Data to use:

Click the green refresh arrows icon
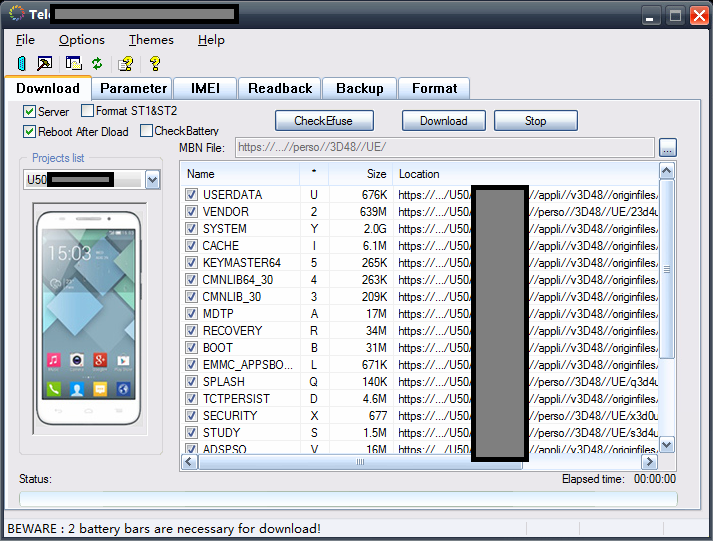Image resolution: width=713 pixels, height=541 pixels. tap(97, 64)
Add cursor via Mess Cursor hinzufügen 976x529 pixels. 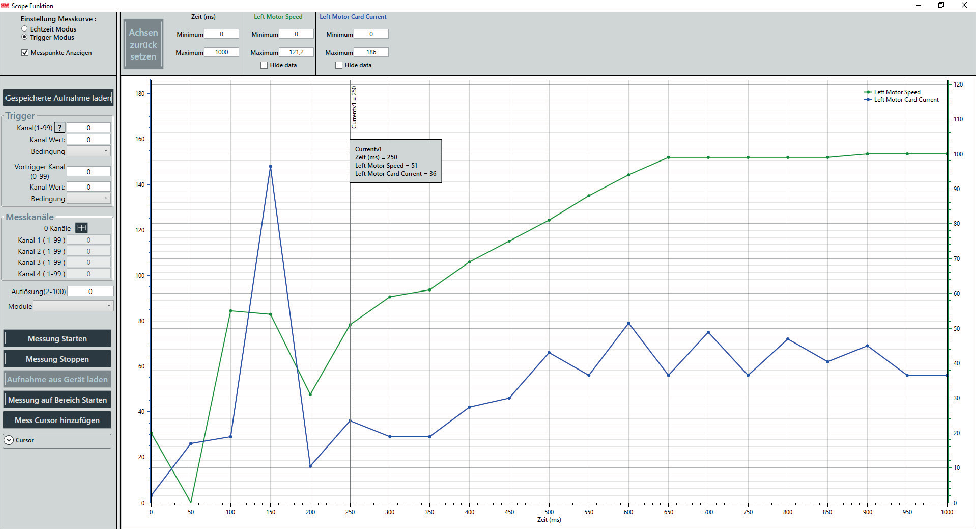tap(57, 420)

...

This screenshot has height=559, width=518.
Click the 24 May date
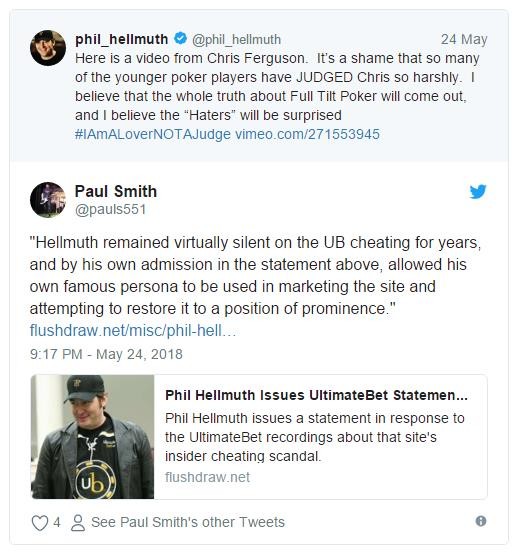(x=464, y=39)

What the task requires: Return, unchanged, every line in the rows above that includes the word "Click".

The completed task:
Click the green refresh arrows icon
Click the 24 May date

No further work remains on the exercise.